The posterior probability of the mixed box is 1/3. So the first argument is correct. Initially, the probability of choosing the mixed box is 1/3 – opening a drawer and seeing a gold coin does not change it.

And the Bayesian update tells us why: if there are two gold coins, rather than one, we are twice as likely to see a gold coin.

The second argument is wrong because it fails to take into account this difference in likelihood. It’s true that there are only two boxes left, but it is not true that they are equally likely.

This error is analogous to the base rate fallacy, which is the error we make if we only consider the likelihoods and ignore the prior probabilities. Here, the second argument is wrong because it commits the a “likelihood fallacy” – considering only the prior probabilities and ignoring the likelihoods.

## Right for the wrong reason#

Bertrand’s resolution of the paradox is correct in the sense that he gets the right answer in this case. But his argument is not valid in general. He asks, “How can it be, however, that it will be enough to open a drawer to change the probability…”, which implies that it is impossible in principle.

But opening the drawer *does* change the probabilities of the other two boxes.
Having seen a gold coin, we rule out the two-silver box and increase the probability of the two-gold box.
So I don’t think we can dismiss the possibility that opening the drawer *could* change the probability of the mixed box.
It just happens, in this case, that it does not.

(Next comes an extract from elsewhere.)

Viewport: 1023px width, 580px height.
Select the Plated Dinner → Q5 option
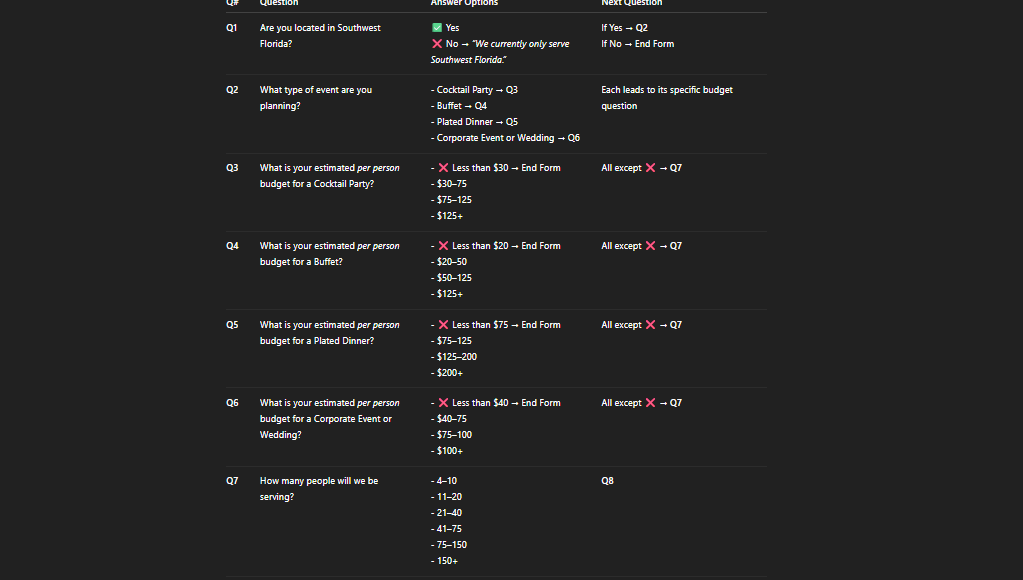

Let’s consider a variation of the problem where there are three drawers in each box: the first box contains three gold medals, the second contains three silver, and the third contains two gold and one silver.

In that case the likelihood of seeing a gold coin is each case is 1, 0, and 2/3, respectively. And here’s what the update looks like:

```
hypos = "Three gold", "Three silver", "Two gold, one silver"
prior = Fraction(1,3)
likelihood = 1, 0, Fraction(2,3)
make_table(hypos, prior, likelihood)
```

Prior | Likelihood | Product | Posterior | |
---|---|---|---|---|

Three gold | 1/3 | 1 | 1/3 | 3/5 |

Three silver | 1/3 | 0 | 0 | 0 |

Two gold, one silver | 1/3 | 2/3 | 2/9 | 2/5 |

Now the posterior probability of the mixed box is 2/5, which is higher than the prior probability, which was 1/3. In this example, opening the drawer provides evidence that changes the probabilities of all three boxes.

I think there are two lessons we can learn from this example. The first is, don’t be two quick to assume that all cases are equally likely. The second is that new information can change probabilities in ways that are not obvious. The key is to think about the likelihoods.